I used to have that happen to me. So I used to live in Denmark, in Albor, and in the time I lived there, this is the 80s, and they only had the news and then, unbelievably, james, an episode of Monty Python. So it was six o'clock news, then one episode of Monty Python. The TV would then go off. So there was no TV either side of this. It would just come on for the news. One episode of Monty Python then go off. So what would happen was everyone would go and watch that and then, as soon as that had finished, everyone would go back onto the street again and go to the ice cream parlour to go and play tennis. It was very weird, nice yes.

James Cridland:

Well, there you go, stories from Denmark and from Iceland. Who would have thought it? And that's it for this week. Thank you so much to Kevin Smith from Snip'd, and you can also listen to the Pod News daily and subscribe to the Pod News newsletter.
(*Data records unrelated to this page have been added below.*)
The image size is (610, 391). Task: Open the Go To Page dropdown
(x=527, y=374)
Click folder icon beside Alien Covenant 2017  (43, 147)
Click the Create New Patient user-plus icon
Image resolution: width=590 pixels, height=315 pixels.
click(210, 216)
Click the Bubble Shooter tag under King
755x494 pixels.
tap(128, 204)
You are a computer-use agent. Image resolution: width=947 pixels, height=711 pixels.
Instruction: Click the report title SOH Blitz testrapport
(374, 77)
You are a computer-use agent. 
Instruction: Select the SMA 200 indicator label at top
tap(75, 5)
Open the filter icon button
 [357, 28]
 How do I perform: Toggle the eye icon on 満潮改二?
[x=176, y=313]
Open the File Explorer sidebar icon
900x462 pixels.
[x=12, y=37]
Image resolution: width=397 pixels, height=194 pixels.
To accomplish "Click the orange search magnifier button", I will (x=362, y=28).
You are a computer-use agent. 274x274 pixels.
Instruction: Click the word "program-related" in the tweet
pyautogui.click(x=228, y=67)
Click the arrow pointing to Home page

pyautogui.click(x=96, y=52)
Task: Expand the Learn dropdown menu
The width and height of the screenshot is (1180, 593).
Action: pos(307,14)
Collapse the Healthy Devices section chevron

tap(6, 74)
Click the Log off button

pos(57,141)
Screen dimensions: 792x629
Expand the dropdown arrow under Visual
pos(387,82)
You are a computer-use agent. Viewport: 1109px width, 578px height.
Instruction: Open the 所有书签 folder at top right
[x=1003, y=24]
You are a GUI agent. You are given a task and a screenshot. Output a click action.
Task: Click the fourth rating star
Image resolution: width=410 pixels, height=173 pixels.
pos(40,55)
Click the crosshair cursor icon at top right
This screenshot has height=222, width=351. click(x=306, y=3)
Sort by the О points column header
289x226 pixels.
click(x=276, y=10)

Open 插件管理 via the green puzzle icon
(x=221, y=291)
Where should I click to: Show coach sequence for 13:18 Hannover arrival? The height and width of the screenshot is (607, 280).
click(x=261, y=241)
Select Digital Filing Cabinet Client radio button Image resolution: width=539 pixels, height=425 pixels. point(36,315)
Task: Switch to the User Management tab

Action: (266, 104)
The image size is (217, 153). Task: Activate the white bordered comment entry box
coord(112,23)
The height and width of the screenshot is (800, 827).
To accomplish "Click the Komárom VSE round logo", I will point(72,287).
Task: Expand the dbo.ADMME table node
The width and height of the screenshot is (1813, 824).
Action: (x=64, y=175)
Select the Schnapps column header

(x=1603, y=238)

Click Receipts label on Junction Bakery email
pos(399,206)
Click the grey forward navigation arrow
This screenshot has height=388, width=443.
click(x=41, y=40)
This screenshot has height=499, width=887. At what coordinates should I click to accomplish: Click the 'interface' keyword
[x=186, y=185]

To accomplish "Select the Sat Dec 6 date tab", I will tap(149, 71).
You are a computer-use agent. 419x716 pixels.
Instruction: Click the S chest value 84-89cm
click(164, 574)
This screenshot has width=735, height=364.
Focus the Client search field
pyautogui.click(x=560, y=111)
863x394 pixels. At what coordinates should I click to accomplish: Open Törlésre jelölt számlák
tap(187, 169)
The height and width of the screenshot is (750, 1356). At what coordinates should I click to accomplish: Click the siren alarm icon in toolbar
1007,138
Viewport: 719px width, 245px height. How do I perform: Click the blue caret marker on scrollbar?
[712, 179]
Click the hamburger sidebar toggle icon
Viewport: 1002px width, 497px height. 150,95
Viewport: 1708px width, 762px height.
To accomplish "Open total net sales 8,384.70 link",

For all of these stories and much, much more, you'll find that at podnewsnet.

Sam Sethi:

You can give feedback to James and me by sending us a boost to ground. If your podcast app doesn't support Boost, what are you doing Then? Grab a new or modern app from podnewsnet forward slash new podcast apps.

James Cridland:

Yes, our music is from Studio Dragonfly. Our voiceover is Sheila Dee. We use clean feed for our main audio and we're hosted and sponsored by Buzzsprout Podcast hosting made easy.

Speaker 2:

Get updated every day. Subscribe to our newsletter at podnewsnet Tell your friends and grow the show. And support us. And support us, the Pod News. Weekly Review will return next week. Keep listening.

James Cridland:

This is our new. Our new New Year's resolution of doing a nice short show. Sorry about that.

Sam Sethi:

Clearly. Well, no, actually, let's be fair, that was three weeks worth of news, right? Yes, that was fundamentally the reason.